- 1 DNA Methylation
- 1.1 Preparation of Reduced Representation Bisulfite Sequencing (RRBS) libraries (Prot 70)
- 1.2 Nano-MeDIP-seq: Methylome analysis using low DNA concentrations (Prot 58)
- 1.3 Methyltransferase-based single-promoter analysis assay (Prot 38)
- 1.4 Bisulfite sequencing of very small samples (Prot 37)
- 1.5 Bisulfite sequencing of small DNA/cell samples (Prot 35)
Preparation of Reduced Representation Bisulfite Sequencing (RRBS) libraries (Prot 70)
_____
◆ PROBLEM REQUIREMENTS
Answer these questions about the list of DNA methylation protocols:
1. What protocol number is given for Nano-MeDIP-seq?
2. Which method is listed as Prot 38?
3. Under what section number does bisulfite sequencing of small DNA/cell samples appear?
_____
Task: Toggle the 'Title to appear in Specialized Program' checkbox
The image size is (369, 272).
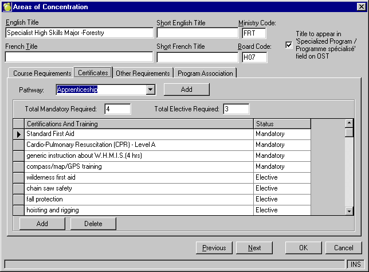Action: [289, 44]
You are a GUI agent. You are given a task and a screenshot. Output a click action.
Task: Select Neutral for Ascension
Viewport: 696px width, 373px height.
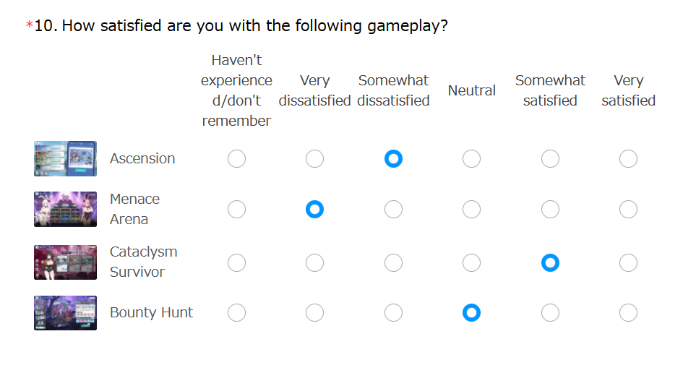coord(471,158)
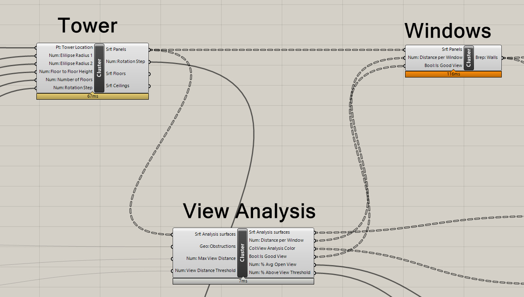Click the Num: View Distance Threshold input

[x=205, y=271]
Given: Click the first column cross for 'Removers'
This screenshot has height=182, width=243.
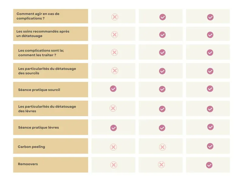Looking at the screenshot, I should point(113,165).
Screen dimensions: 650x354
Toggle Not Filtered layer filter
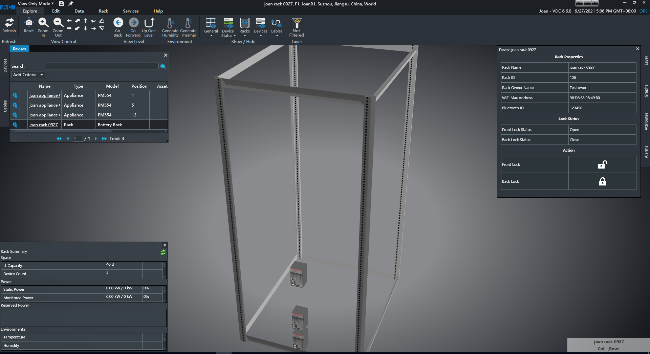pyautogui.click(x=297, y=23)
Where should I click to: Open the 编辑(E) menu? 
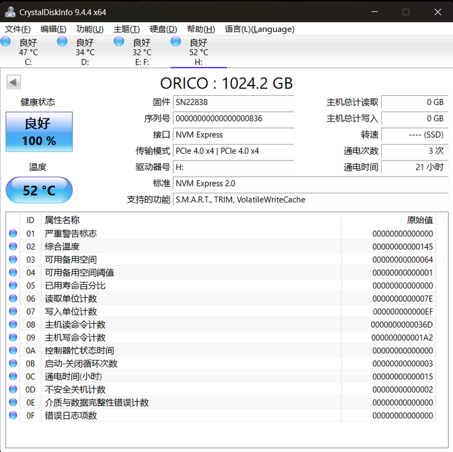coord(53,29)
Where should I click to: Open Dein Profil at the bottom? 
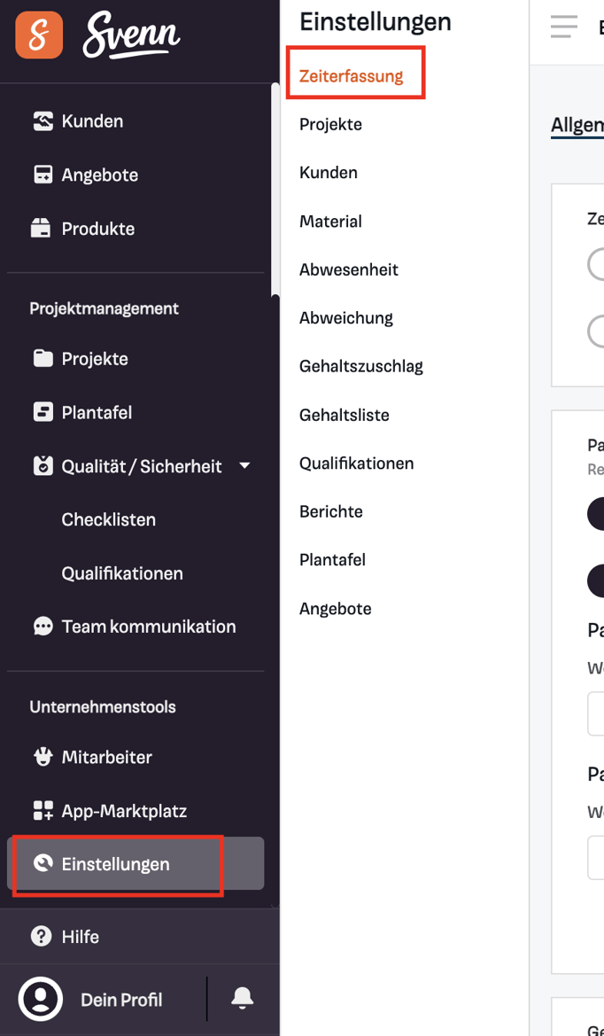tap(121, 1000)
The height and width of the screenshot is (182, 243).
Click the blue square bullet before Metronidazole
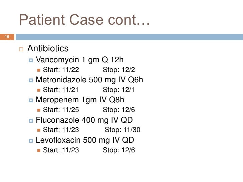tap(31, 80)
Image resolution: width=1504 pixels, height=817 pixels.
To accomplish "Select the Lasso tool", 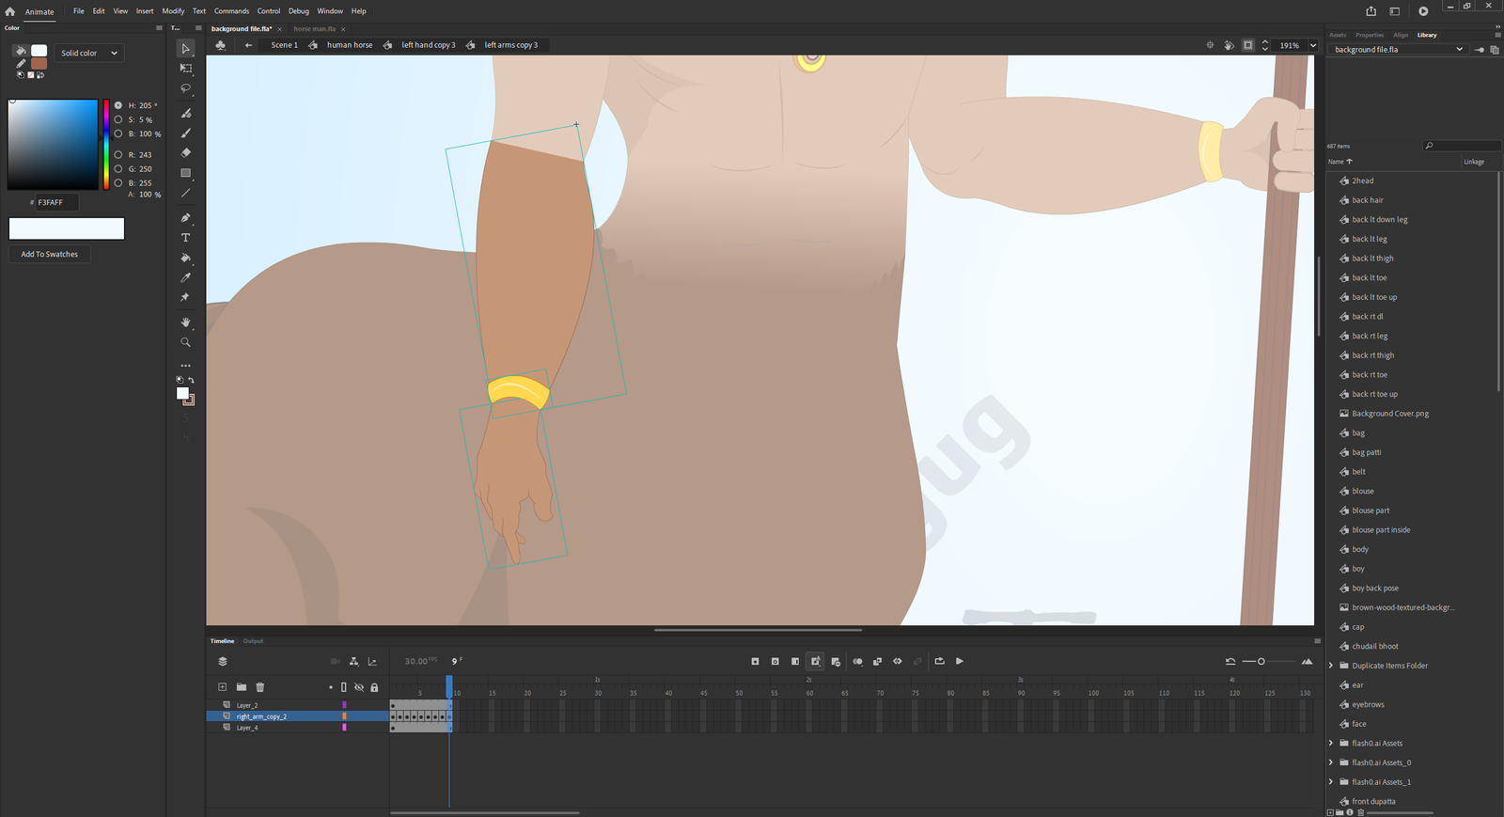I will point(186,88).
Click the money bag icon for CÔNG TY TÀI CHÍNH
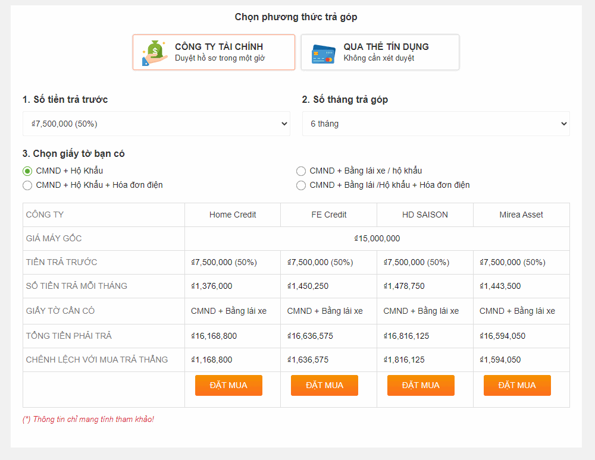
_____
◆ PROBLEM SOLUTION
1. Prot 58
2. The methyltransferase-based single-promoter analysis assay
3. 1.5